In Forest Preserve Dist. of Cook County v. Ill. Fraternal Order of Police Labor Council, 2017 IL App (1st) 161499 (February 7, 2017), the First District considered whether to vacate a labor arbitration award interpreting the legal basis for computing Forest Preserve District police sergeants’ salary adjustments following their promotion to that rank.

At the Circuit Court level, the judge held that the arbitrator failed to properly apply the promotional formula contained in the Cook County Personnel Rules when he interpreted an otherwise silent collective bargaining agreement to imply that promotional salaries should be based on the sergeants’ overall length of County service.  Because the CBA was silent on how such adjustments should be made, the County based such adjustments on the Cook County Personnel Rules (“Personnel Rules”), which provide that the salary increases must be “at least two steps above the salary received at the time the promotion is made.”  ⁋ 7.  The arbitrator, however, concluded that the County violated the parties’ historical practice by only using this method to adjust promotional salaries.  Instead, the he found the County should have been calculating newly-promoted sergeants pay by using the two-step method from the Personnel Rules and their longevity with the District, as he found the County had historically done.

The Circuit Court took issue with this finding, concluding, inter alia, that the “arbitrator’s award did not draw its essence from the parties’ collective bargaining agreement.”  It reasoned that it was inconsistent for the arbitrator to find that historical practice governed such calculations while also finding that the Personnel Rules were the sole governing authority for calculating promotional adjustments.  While the Court agreed with his interpretation that the two-step rule in the Personnel Rules was not a minimum, the Court disagreed that this somehow justified the arbitrator’s leap that longevity with the District must also be considered.  In particular, the Court was moved by the fact that the arbitrator did not have any evidence justifying the supposed historical practice that length in service should also impact promotional wage adjustments.

Taking up the union’s appeal, the First District first emphasized that judicial review of labor arbitration awards is extremely limited.  ⁋ 19 (citing AFSCME v.

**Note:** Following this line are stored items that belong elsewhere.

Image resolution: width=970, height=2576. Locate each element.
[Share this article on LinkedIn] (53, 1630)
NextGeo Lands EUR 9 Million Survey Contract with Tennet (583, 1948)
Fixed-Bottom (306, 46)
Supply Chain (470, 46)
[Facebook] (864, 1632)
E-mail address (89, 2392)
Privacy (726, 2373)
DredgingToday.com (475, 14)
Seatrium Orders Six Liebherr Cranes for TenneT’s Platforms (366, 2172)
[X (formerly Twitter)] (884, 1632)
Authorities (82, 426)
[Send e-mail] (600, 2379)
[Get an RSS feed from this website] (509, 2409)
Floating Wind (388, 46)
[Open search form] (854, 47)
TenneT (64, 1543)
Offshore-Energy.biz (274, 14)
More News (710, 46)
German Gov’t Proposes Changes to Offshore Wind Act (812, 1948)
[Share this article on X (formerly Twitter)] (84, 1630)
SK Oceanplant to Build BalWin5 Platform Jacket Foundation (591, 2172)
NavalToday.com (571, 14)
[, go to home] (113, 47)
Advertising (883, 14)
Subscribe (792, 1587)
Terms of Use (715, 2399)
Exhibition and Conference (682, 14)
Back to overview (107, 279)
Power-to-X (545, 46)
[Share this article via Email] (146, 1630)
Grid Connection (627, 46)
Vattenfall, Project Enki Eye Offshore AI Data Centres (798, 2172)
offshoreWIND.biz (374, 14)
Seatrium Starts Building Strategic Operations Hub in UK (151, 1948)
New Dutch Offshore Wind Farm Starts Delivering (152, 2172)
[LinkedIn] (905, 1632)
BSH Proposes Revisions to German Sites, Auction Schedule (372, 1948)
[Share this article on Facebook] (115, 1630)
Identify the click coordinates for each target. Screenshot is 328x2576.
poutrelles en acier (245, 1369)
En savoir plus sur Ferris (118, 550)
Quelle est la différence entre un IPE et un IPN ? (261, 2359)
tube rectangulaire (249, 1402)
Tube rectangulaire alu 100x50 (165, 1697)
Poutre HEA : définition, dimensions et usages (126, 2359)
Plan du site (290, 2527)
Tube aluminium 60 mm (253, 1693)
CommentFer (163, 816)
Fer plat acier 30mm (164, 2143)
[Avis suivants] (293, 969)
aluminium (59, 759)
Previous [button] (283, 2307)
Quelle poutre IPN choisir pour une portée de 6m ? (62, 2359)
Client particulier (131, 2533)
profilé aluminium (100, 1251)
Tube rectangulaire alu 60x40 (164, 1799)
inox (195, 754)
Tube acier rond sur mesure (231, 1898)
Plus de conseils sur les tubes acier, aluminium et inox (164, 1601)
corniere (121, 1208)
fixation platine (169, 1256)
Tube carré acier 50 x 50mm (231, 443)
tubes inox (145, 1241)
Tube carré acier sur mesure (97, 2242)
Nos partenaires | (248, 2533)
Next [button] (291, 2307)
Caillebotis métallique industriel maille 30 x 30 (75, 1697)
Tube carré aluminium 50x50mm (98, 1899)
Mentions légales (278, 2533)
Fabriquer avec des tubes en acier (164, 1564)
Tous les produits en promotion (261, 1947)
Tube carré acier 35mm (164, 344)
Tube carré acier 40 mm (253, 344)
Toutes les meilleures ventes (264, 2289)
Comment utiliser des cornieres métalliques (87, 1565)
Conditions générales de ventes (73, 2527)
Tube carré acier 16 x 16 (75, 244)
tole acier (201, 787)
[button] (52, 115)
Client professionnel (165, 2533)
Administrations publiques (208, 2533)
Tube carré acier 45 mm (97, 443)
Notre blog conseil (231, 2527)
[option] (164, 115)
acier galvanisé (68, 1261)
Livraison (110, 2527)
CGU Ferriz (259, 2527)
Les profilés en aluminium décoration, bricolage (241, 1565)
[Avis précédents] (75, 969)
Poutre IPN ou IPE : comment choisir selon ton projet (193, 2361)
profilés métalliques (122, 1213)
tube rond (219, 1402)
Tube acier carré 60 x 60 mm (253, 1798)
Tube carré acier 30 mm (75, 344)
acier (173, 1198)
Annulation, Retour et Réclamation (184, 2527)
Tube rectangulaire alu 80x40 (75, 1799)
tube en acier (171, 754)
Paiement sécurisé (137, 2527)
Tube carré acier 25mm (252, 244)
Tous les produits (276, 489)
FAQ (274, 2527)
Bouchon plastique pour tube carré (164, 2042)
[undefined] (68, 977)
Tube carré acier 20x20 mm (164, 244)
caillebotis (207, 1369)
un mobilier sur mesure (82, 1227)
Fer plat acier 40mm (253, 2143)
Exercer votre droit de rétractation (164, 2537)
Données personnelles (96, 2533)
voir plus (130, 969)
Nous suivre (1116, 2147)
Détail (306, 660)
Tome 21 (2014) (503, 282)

Dep’t of Cent. Mgmt. Servs., 173 Ill. 2d 299, 304 – 205 (1996).  It recognized the old rule courts are supposed to give great deference to the parties’ decision to have disputes settled by an arbitrator, rather than a judge.  However, the First District also acknowledged that courts will vacate an arbitrator’s award that fails to draw its essence from the collective bargaining agreement.  ⁋ 20 (citing Amalgamated Transit Union, Local 241 v. Chicago Transit Authority, 342 Ill. App. 3d 176, 180 (2003)).  Essentially, the latter rule means that while “an arbitrator may look to many sources for guidance, should the award be based on a body of thought, feeling, policy, or law outside of the collective bargaining agreement, it will be set aside as not rationally derived from the essence of the agreement.”  Id.  In other words, for a court to overturn an award, “it must be shown that there is no ‘interpretive route to the award, so a noncontractual basis can be inferred and the award set aside.’”  ⁋ 20 (citing Griggsville-Perry Community Unit School Dist. No. 4 v. Ill. Educ. Labor Relations Bd., 2013 IL 113721 ⁋ 20).

Applying the law to the facts, the First District agreed with the Circuit Court that the arbitrator’s award did not derive from the essence of the contract.  This was so because there was simply no contractual basis for the arbitrator to have concluded that historical practice required the County to make promotional salary adjustments based on longevity, rather than just the two-step rule.  The First District was also moved by the fact that the arbitrator did not rely on any specific examples where longevity had been used to justify a higher promotional salary bump.  But even if such evidence had been present, the Court held that “a long-standing policy outside of the CBA does not draw its essence from the CBA.”  ⁋ 24.

Conclusion

While the Forest Preserve District sergeants are no doubt as disappointed as the average Cook County taxpayer is indifferent to this result, employer- and union-side practitioners now have a refreshingly polished sword on which to claim that the First District should vacate a labor arbitrator’s award.  If the arbitrator relies on a weak historical practice to justify an outcome, it might just be worth trying an action vacate.